As a non-Christian, the Jesus origin story doesn’t do much for me. But Jesus’ teachings – summarized beautifully in the Sermon – are fantastic.

Truth be told, some of the Sermon gets under my skin. The word Hypocrite is sprinkled throughout the Sermon. The hypocrisy lives on today and it irks me.

This post began in my journal as an airing of grievances against the Hypocrites, but I’m turning the other cheek – and turning the calendar to 2017 – with positivity.

Go F yourself, 2016. Here’s to a dope 2017!

If you’re still stuck in negativity, I totally get it. You might read my post How I’ve Recovered from Trump before continuing.

Still here? Great! This post is about minimalism and a Sermon on the Mount passage that I really love – Matthew 6:19-20.

Jesus was a Sandal-Rockin’ Minimalist

I think it’s fair to say that Jesus was a minimalist. Beard and sandals. Giving unto others. Lack of McMansion in the suburbs of Nazareth.

Dude didn’t even build a megachurch or rent a stadium to deliver his most important message. He just stood up on a hill (a Mount?) and started droppin’ knowledge bombs.

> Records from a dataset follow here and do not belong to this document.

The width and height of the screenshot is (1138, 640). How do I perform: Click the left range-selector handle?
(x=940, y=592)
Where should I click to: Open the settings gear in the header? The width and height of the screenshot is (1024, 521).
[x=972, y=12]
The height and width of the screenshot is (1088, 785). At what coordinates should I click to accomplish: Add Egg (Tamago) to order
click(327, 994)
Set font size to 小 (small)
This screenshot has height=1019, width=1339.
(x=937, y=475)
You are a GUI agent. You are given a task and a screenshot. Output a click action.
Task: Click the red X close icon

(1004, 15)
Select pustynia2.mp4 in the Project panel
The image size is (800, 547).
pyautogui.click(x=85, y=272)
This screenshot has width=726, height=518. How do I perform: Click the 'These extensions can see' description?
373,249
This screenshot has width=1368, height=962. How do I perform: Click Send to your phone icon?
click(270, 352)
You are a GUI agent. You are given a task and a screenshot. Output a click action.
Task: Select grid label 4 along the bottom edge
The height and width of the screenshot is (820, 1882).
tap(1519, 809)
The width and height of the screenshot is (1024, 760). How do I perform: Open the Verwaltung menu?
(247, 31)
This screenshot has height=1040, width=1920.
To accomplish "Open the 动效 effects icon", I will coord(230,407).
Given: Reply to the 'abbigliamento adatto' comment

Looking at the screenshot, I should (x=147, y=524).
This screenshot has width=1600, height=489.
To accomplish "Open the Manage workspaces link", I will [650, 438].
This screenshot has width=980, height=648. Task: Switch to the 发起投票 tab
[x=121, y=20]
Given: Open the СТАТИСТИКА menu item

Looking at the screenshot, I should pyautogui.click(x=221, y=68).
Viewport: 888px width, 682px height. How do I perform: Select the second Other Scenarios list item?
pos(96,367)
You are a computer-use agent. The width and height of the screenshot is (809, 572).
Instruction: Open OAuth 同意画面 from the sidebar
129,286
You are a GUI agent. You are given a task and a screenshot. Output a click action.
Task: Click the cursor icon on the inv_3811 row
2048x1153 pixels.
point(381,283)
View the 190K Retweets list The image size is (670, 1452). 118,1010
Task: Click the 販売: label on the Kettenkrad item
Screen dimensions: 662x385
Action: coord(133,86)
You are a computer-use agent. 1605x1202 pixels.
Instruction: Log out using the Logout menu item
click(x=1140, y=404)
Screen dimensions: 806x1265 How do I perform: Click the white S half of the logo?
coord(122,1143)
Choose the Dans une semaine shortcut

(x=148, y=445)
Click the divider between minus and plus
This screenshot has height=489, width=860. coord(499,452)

And maybe my favorite knowledge bomb of the Sermon is recapped in Matthew 6:19-20.

“Do not store up treasures here on earth, where moths eat them and rust destroys them, and where thieves break in and steal. Store your treasures in heaven, where moths and rust cannot destroy, and thieves do not break in and steal.”

Wait! If you have trouble with the Heaven word, just stop and breathe. Heaven doesn’t have to refer to the afterlife. Instead, think of it as the when or where or how through which you reach peak spiritual fulfillment.

And the when or where or how is rarely a treasure stored up here on earth. It’s rarely (never?) a material thing.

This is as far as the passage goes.